Выбранный текст:

+-------+

Режиссер обращается к теме прошлого в фильме «До свидания, мальчики» для того, чтобы воссоздать время Юности, отражающее с безупречной точностью пластику мирного времени. С первых же кадров, в которых появляется маленький белый пароход на далекой кромке горизонта, в фильм проникает тема памяти, сразу погружающая зрителя во внутренний мир автора—пространство воображения и воспоминаний.
Рано утром волна окатит
Белоснежной своей водой
И покажется в небе катер
Замечательно молодой[11].

+-------+

Фрагмент данных:
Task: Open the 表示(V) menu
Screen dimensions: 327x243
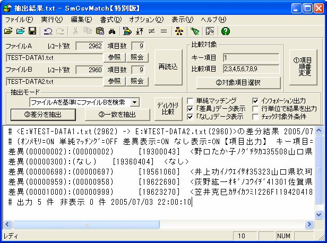Action: pos(182,19)
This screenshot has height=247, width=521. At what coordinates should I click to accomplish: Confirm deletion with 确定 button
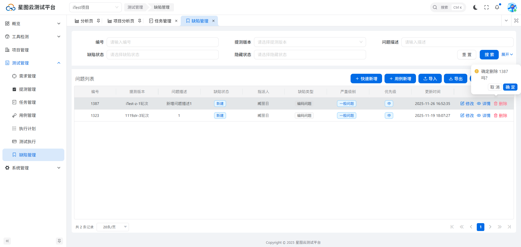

+-------+

Задания:
A - Перепишите дословно часть текста о фильме «До свидания, мальчики», начиная со слов «Режиссер обращается к» и заканчивая словами «Замечательно молодой[11].».
B - Пожалуйста, перескажите текст о фильме «До свидания, мальчики» в двух предложениях.
C - Продолжите текст о фильме «До свидания, мальчики» сразу после его последней строки.

Выполненные задания:
A -
Режиссер обращается к теме прошлого в фильме «До свидания, мальчики» для того, чтобы воссоздать время Юности, отражающее с безупречной точностью пластику мирного времени. С первых же кадров, в которых появляется маленький белый пароход на далекой кромке горизонта, в фильм проникает тема памяти, сразу погружающая зрителя во внутренний мир автора—пространство воображения и воспоминаний.
Рано утром волна окатит
Белоснежной своей водой
И покажется в небе катер
Замечательно молодой[11].

B - В фильме «До свидания, мальчики» режиссер обращается к прошлому, чтобы воссоздать время юности и с безупречной точностью передать пластику мирного времени. Уже с первых кадров, где на далекой кромке горизонта появляется маленький белый пароход, в фильм входит тема памяти, погружающая зрителя во внутренний мир автора — пространство воображения и воспоминаний.

C -
Краткие авторские титры картины Калика, написанные от руки, словно придут из будущего—того лирического измерения, являющегося настоящим для зрителя. Герои фильма то приближены к глазам зрителя, то отдалены почти на линию горизонта. Эта смена масштаба осуществляется посредством монтажа—кадры проявляются в фильме как ожившие фотографии, бережно сохранившие счастливые мгновения жизни. Основным приемом съемки на сей раз становятся плавные, текучие переходы эпизодов. Камера Левана Пааташвили неспешно ведет зрителя по лабиринтам воспоминаний, стараясь не расплескать зыбкого вещества времени. Она пристально всматривается в песчаные пейзажи приморского городка и лица его жителей, желая уловить невидимые перемены, происходящие в облике природы и человека—изменения, которые открываются только зоркому взгляду влюбленного. Тем же пристальным, проницательным взглядом, разгадывающим что-то неведомое и важное в человеческой душе, герои фильма будут провожать всех, кто им дорог, еще не зная о предстоящей войне и не предчувствуя беды. Приметы враждебного будущего незаметно проступают в нахмуренных лицах родителей, не желающих отпускать своих сыновей в военное училище, прорываются в документальной хронике с выступлением Гитлера перед весело марширующими юношами.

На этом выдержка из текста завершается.